Convert everything from the line containing "This screenshot has" down to the end of the records into a JSON list of strings, one string per line and no blank lines. Leave the pictures out of the answer.

------ RECORDS SUPPLIED

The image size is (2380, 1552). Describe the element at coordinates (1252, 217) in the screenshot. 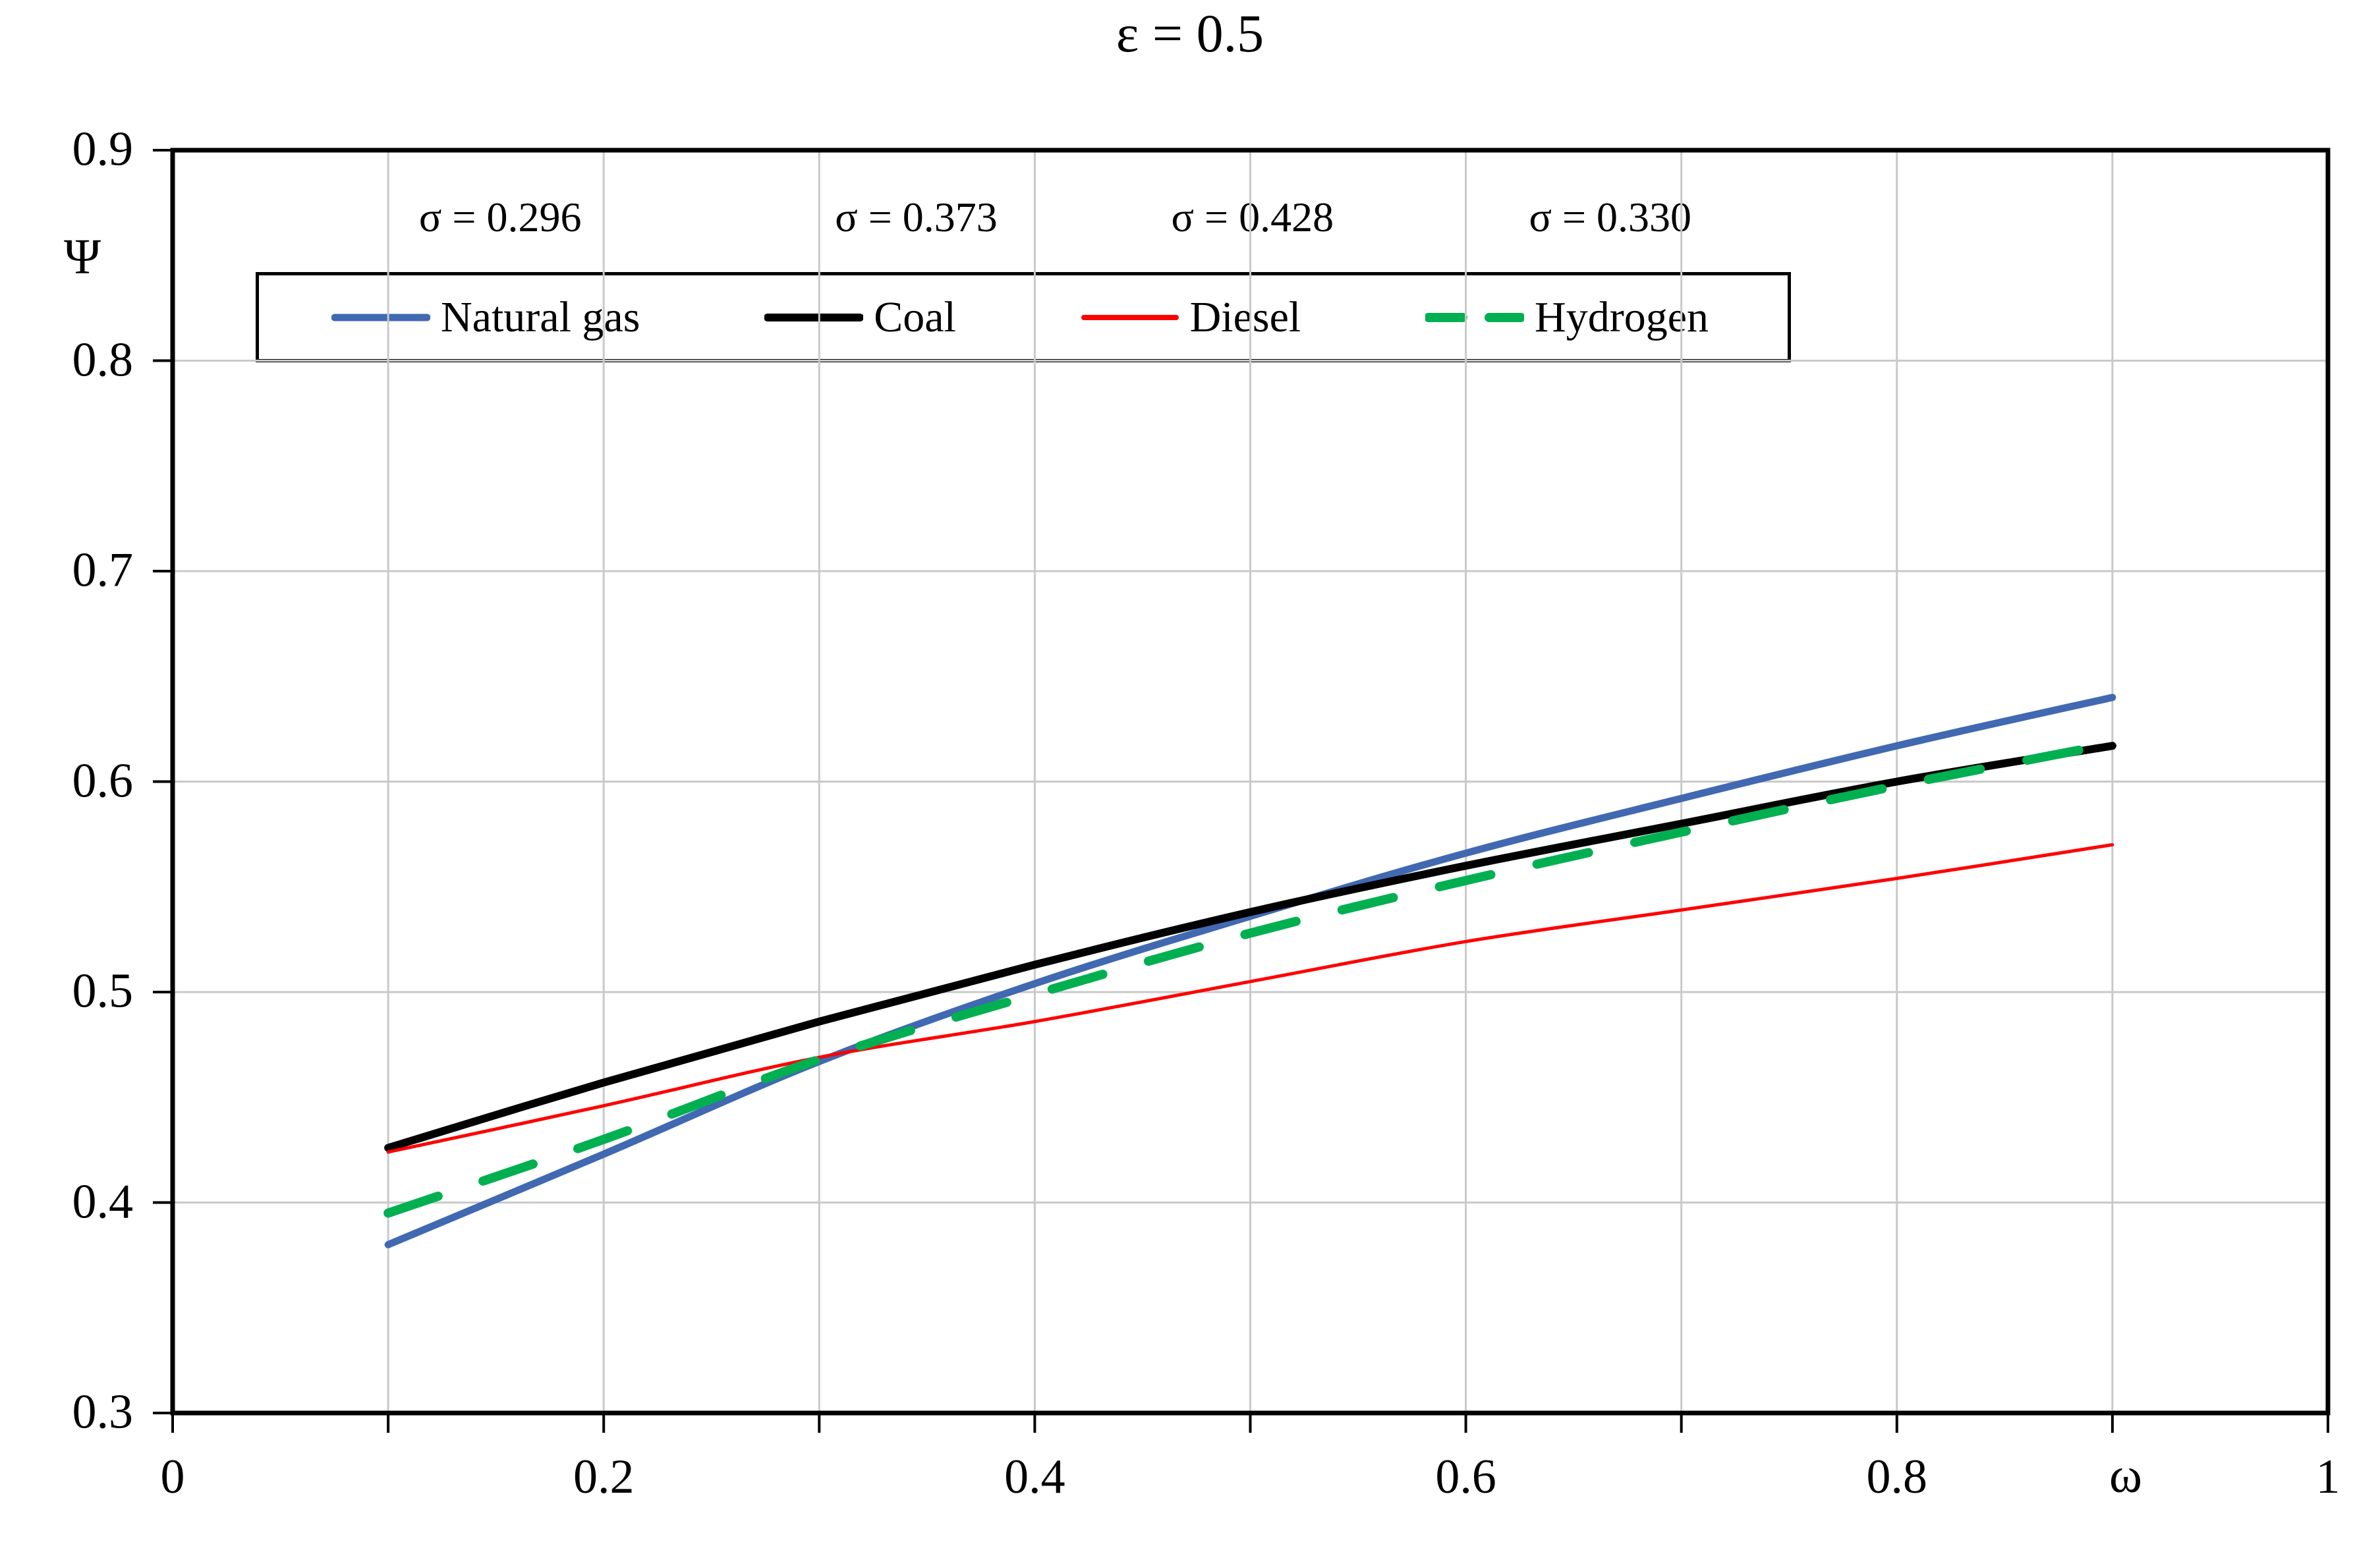

I see `sigma-annotation: σ = 0.428` at that location.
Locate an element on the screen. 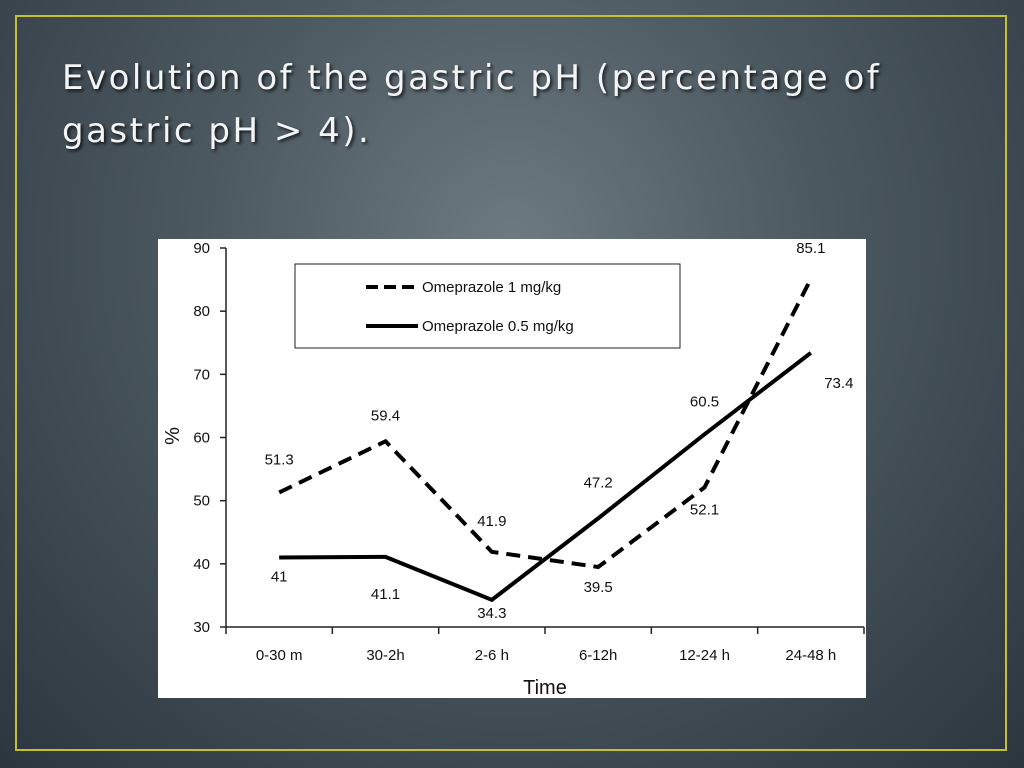 Image resolution: width=1024 pixels, height=768 pixels. y-axis-title: % is located at coordinates (173, 436).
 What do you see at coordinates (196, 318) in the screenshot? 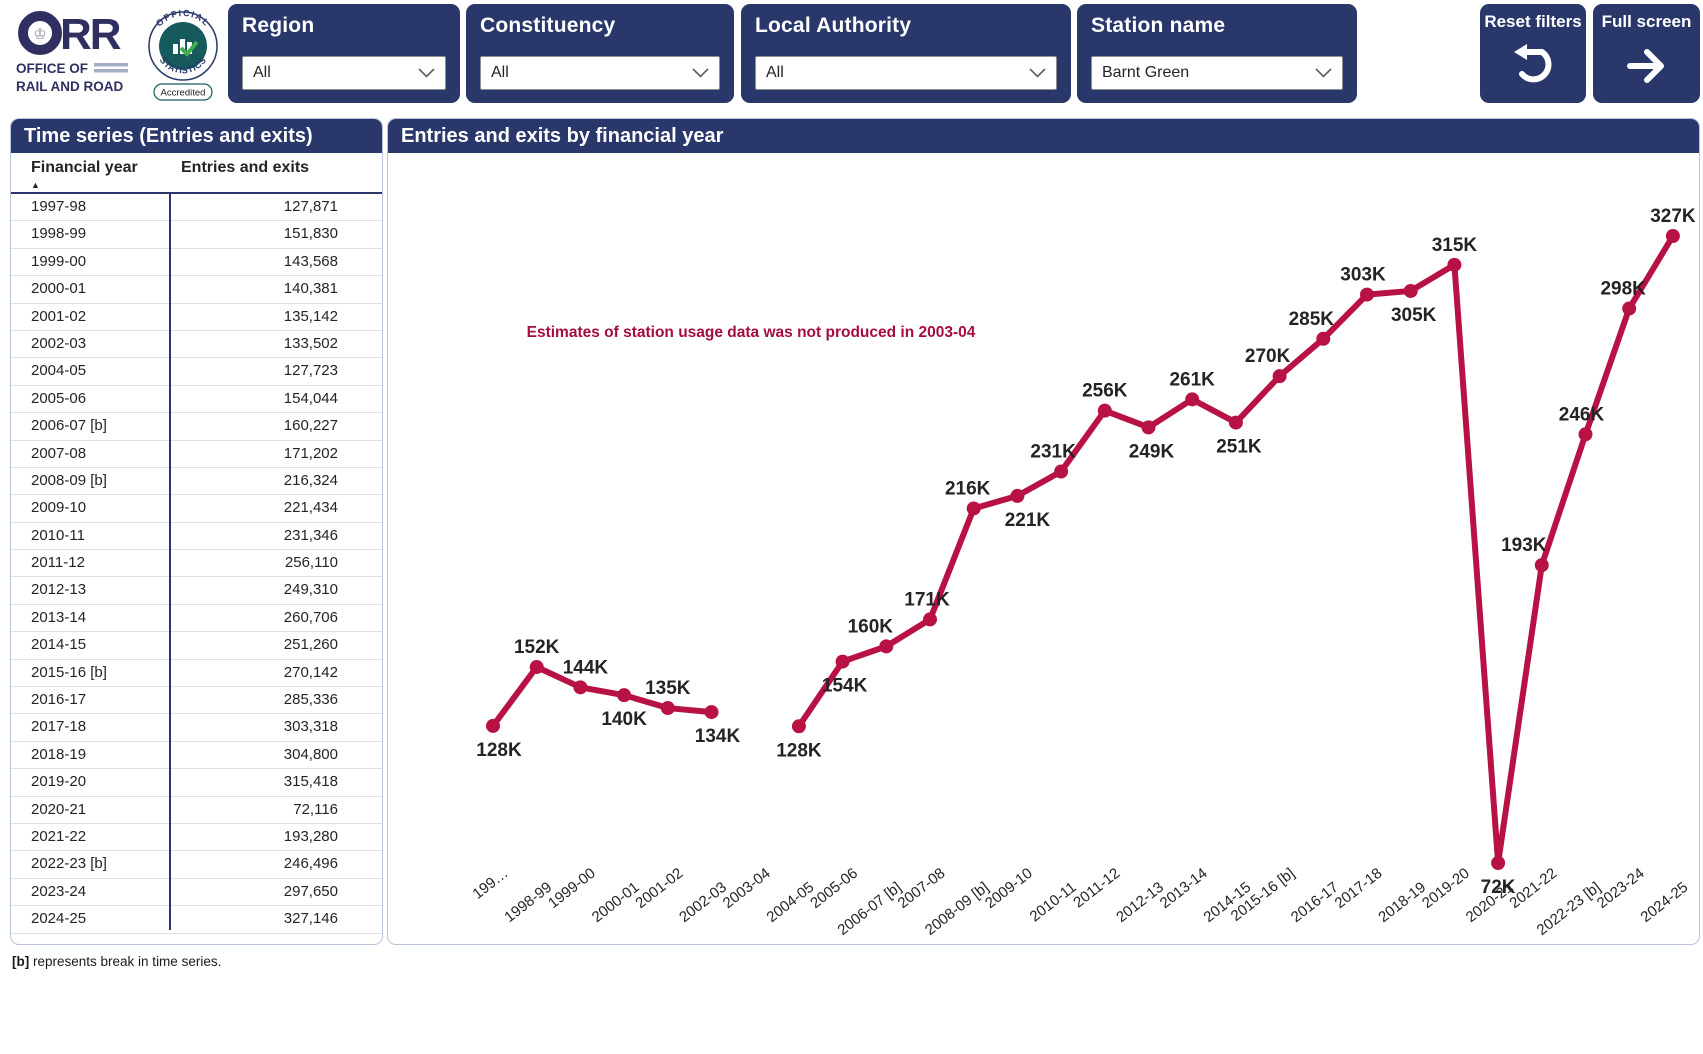
I see `table-row: 2001-02 135,142` at bounding box center [196, 318].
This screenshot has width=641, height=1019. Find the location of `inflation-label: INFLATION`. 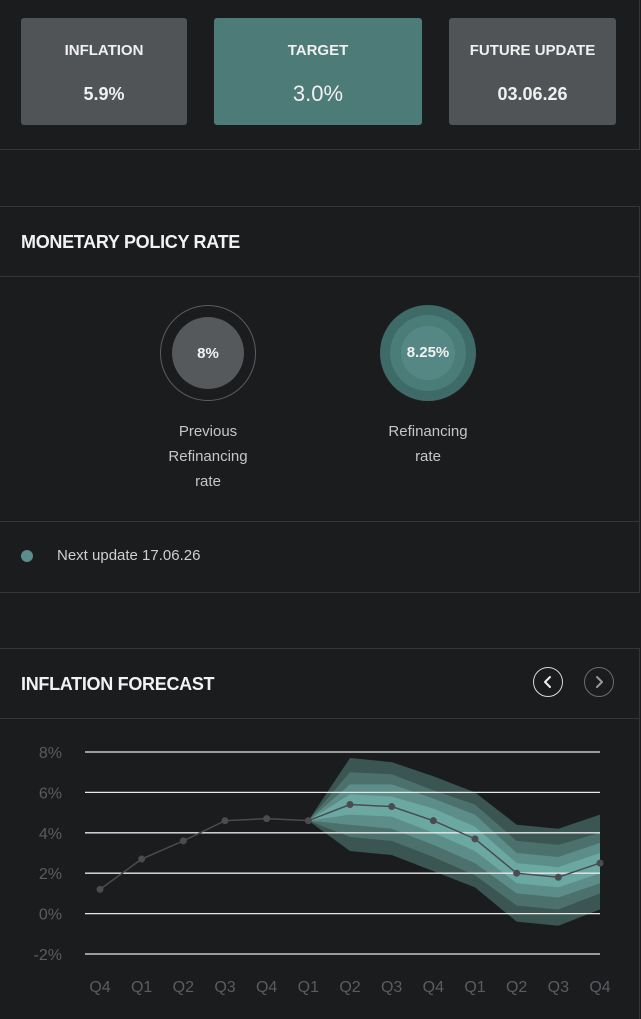

inflation-label: INFLATION is located at coordinates (104, 50).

------------

→ **SOLUTION TO THE PROBLEM**
[
  "This screenshot has width=641, height=1019. Find the location of `inflation-label: INFLATION`. ",
  "inflation-label: INFLATION is located at coordinates (104, 50)."
]